(Stored records)
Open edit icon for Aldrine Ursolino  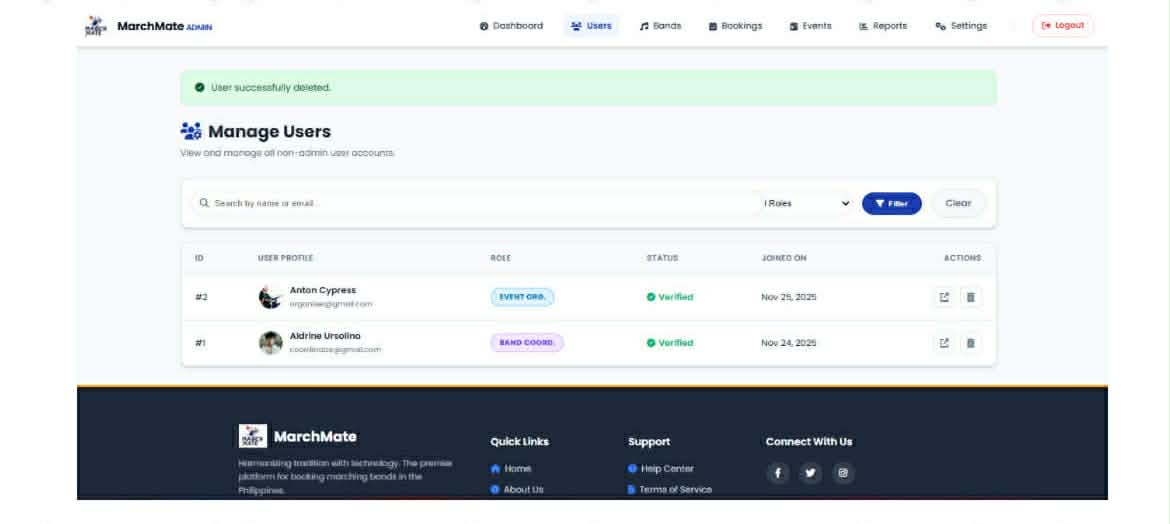point(944,343)
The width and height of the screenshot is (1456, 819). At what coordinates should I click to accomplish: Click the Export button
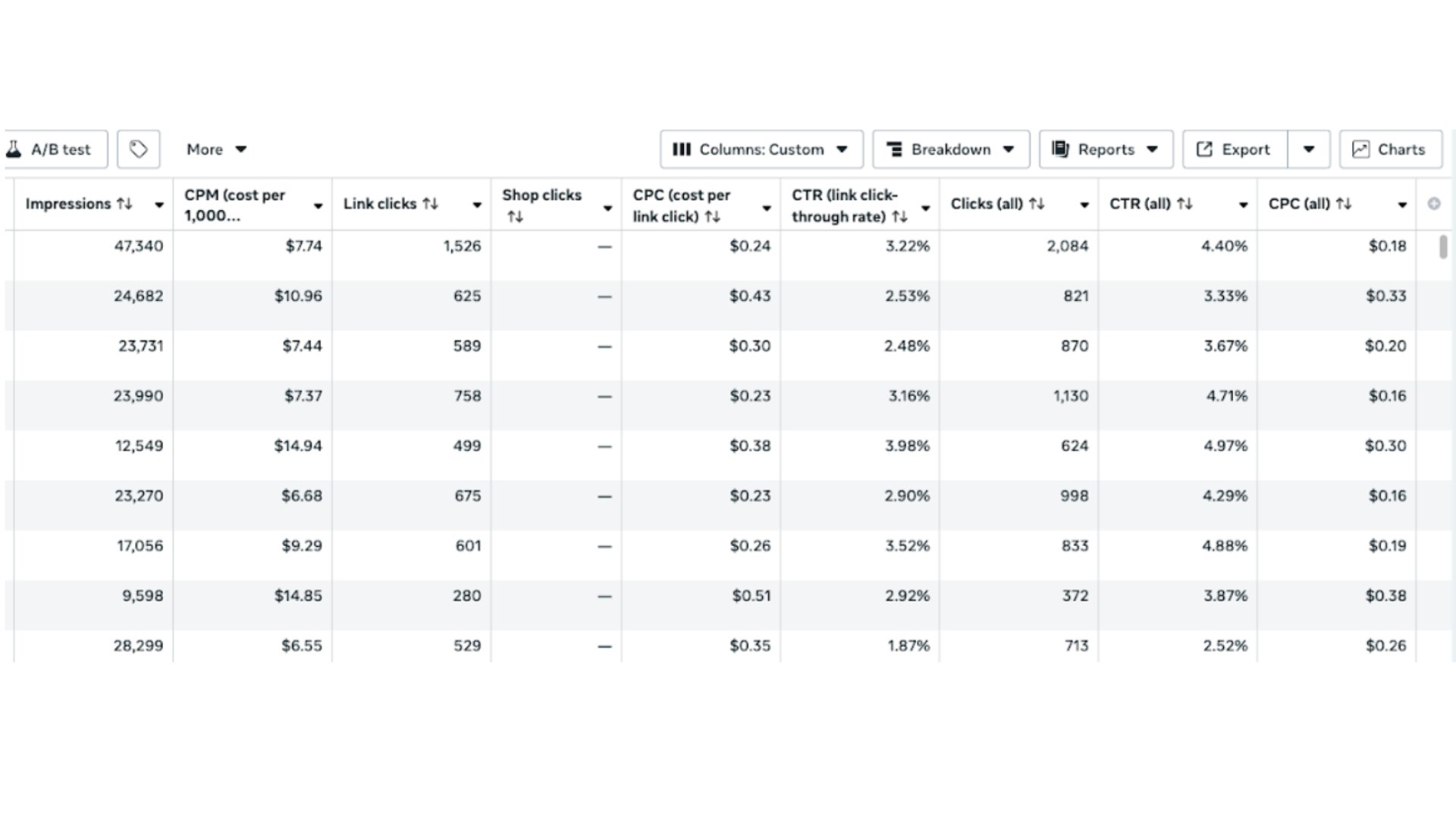coord(1234,149)
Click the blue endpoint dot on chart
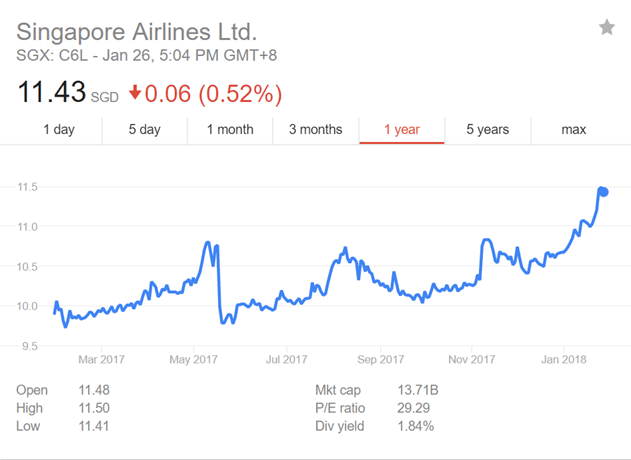631x460 pixels. click(603, 192)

### Problem:
The lines wanted are those from the one with "The width and" to the end of the entries above, repeated exactly, both ends included. Leave out the pictures.

### Problem solution:
The width and height of the screenshot is (1456, 819). At what coordinates should I click to accomplish: Click the Export button
coord(1234,149)
Click the blue endpoint dot on chart
631x460 pixels. click(603, 192)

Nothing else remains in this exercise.